You are required to compute the
a)    Standard cost of the product.
b)    Compute the production volume variance in case the company produces and sells only 100 units of finished goods in the concerned month.
c)    Compute the usage and material price variances considering the following actual data (actual production and sale: 100 units)

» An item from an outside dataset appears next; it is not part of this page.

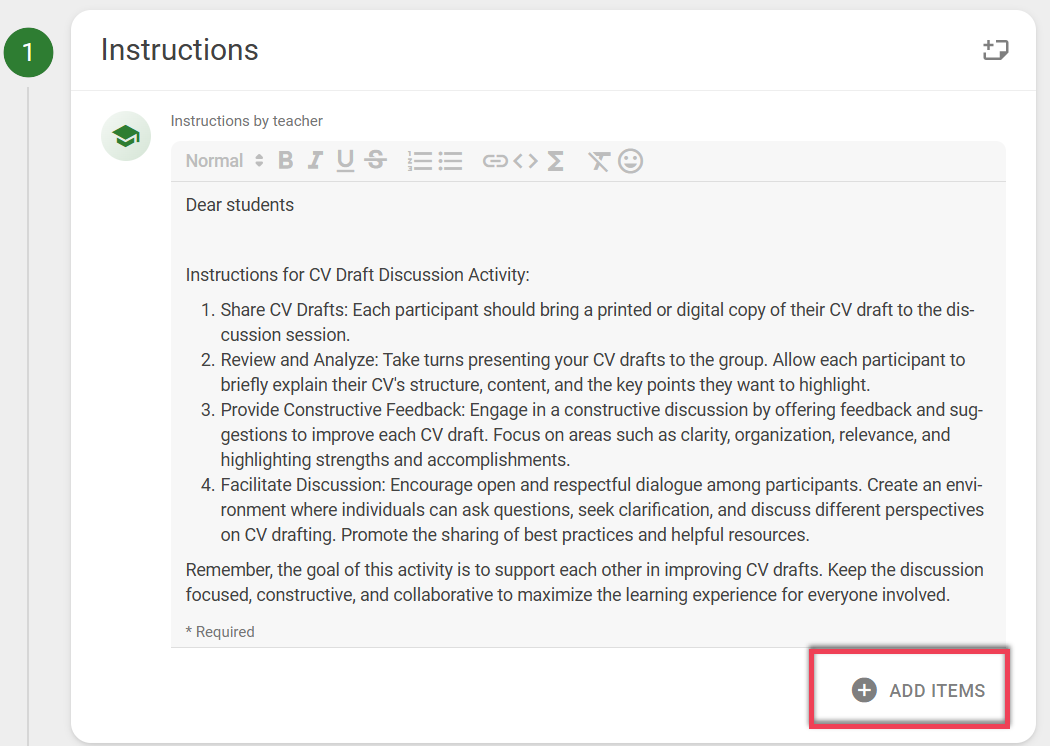Click the Instructions by teacher label
1050x746 pixels.
pyautogui.click(x=246, y=120)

Raw material description    Actual quantity consumed (Nos)    Actual price (Rs.’00)
A    102    7
B    201    6
C    310    5
D    415    4
E    540    3
F    610    2

d)    Assuming no deviation in the actual selling price (Rs. 30,000/-) and the actual overheads from what was projected in Standards, you are required to compute actual profits.


















    FM11
    Financial and Management  Accounting
    Assignment No.II
    Assignment Code: 2013FM11A2    Last Date of Submission: 15th May 2013
    Maximum Marks:100
Attempt all the questions. All the questions are compulsory and carry equal marks.
        Section-A
    Ques.    1    Write short notes on
    - P V Ratio
    - Margin of Safety
    - Material Variances
    - Absorption Costing
    Ques.    2    Explain the meaning of the term `variance analysis’.  What is its significance in
    controlling and monitoring costs?
    Ques.    3    a.   What are the pre-requisites of installation of responsibility accounting system?
    b.  Distinguish between ‘cost centre’ and ‘profit centre’.
    Ques.    4    (a)     Distinguish between standard costing and budgetary control.
     (b)   “Calculation of variances in standard costing is not an end in itself, but a means
    to an end” Discuss.
    Section-B
Case Study
   
    Ramesh developed original specification of a product and founded Ramesh Manufacturing Ltd. In 2007 the firm manufactured 980 nos at an average price of Rs.900/- each. In 2008 due to continuous price rise of the inputs, he raised his prices at an average of 12%, since he knew he could sell plant’s full capacity of 980 nos per year. In spite of price rise for the product, which sold for over Rs.1000/- for the first time. Ramesh was surprised to learn in late 2008 (as may be seen from the financial statements) that Ramesh Manufacturing Ltd show a decline in earnings and still worse, decline in cash flow.
    His accountant has bought the following:
i)    We are following FIFO system for the purpose of issues.
ii)    Costs are going up faster than 12% and they will go up further in 2009.
iii)    We are not setting aside enough to replace the machinery; we need to set aside Rs.1,65,000/- not Rs.1,50,000/- so as to be able to buy new machinery.
iv)    It is still not late to switch to LIFO for 2008. This will reduce closing inventory to Rs.3,30,000/- and raise cost of goods sold

Ramesh Manufacturing Ltd

        Income statement (Rs.000)
            2008        2007
Sales            1,008        900
Cost of goods sold                   
    Opening inventory    320        250   
    Raw material    500        400   
    Labour    200        174   
    Depreciation    150        150   
    End inventory    (-)  390        (-) 320   
            780        654
Gross margin            228        246
Administrative expenses            100        92
EBIT            128        154
Interest            50        50
            78        104
Income tax            39        52
Profit after tax            39        52
Add: non cash expenses            150        150
Inventory charge            (-) 70        (-) 70
Cash flow            119        132
   
   
    Required:
a)    What is the weighted average inflation factor for the firm using LIFO?
b)    If the firm desires a 15 percent profit margin on sales, how much should the firm charge for the product per unit?